AmeriCredit Corp. closed its smallest deal of the year last week, a $500 million subprime auto transaction, the company's first public deal with a senior/subordinate credit enhancement structure, according to spokeswoman Kim Pulliam.

Expect a $600 million to $800 million follow-up deal later this quarter from AmeriCredit, featuring the company's standard triple-A wrap structure (generally provided for by Financial Security Assurance).

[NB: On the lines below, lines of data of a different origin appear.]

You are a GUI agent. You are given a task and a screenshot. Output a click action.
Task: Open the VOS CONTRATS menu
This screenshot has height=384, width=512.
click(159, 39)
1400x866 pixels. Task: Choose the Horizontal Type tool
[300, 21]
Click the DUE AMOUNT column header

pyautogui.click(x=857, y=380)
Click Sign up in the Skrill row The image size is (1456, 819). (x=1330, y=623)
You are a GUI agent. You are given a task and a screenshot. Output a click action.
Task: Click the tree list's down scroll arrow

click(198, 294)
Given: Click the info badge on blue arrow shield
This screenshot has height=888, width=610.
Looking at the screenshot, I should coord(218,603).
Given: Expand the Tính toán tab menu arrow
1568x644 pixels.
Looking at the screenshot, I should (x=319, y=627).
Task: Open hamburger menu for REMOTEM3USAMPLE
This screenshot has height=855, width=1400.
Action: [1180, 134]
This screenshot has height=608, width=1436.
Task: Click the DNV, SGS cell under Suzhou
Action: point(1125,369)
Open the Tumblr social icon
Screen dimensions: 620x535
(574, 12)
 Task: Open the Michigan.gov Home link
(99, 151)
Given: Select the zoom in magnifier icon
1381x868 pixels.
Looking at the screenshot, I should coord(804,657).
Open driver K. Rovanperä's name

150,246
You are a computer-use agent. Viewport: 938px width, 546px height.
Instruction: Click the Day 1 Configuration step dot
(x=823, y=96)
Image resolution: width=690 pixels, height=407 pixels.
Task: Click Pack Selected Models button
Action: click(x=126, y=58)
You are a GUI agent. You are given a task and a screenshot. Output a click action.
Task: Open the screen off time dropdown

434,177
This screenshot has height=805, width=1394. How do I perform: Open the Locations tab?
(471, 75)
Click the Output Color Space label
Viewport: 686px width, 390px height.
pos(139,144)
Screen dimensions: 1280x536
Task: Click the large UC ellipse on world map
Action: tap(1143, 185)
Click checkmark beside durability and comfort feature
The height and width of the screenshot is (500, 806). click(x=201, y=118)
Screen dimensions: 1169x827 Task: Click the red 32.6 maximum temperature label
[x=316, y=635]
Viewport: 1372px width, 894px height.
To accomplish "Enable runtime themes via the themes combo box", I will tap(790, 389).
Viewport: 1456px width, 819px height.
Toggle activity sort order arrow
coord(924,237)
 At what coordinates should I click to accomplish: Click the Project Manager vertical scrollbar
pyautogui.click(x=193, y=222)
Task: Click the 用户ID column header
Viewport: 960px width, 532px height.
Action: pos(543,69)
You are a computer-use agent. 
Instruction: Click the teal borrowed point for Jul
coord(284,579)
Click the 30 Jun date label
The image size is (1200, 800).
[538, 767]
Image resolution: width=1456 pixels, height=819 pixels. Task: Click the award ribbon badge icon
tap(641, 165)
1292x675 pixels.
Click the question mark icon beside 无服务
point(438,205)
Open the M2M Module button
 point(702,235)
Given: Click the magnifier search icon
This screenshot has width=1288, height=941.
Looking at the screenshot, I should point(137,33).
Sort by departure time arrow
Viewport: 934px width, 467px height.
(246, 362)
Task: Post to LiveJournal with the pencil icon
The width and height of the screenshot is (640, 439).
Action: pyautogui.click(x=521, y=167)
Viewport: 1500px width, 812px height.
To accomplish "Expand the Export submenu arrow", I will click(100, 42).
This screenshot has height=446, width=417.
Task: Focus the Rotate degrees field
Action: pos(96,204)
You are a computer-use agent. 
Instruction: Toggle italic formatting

AmeriCredit veered from its quarterly $1 billion-plus wrapped deal to access a wider range of investors.

"We had some investors specifically request higher yielding paper," Pulliam said. "They are able to get that with some of the subordinate tranches."

AmeriCredit's prior deal, which closed in August, was worth $1.1 billion and structured in four A-class tranches, one with a short-term P-1/A-1+ rating and three with triple-A ratings.

Last week's deal was definitely a divergence. Subordinating the three A-class pieces were four additional classes: from the double-A rated B-class notes down to the double-B rated E-class notes. The three-year B-class notes were talked at swaps plus 50 to 55. Pricing on the subordinates was not available.

The highest yielding tranche of AmeriCredit's August priced at swaps plus 20, according to published reports.

"This is something that we tried for the first time, yet it will go to supplement the wrapped transactions as well," Pulliam said. "We expect to still be in the market quarterly with a wrapped transaction."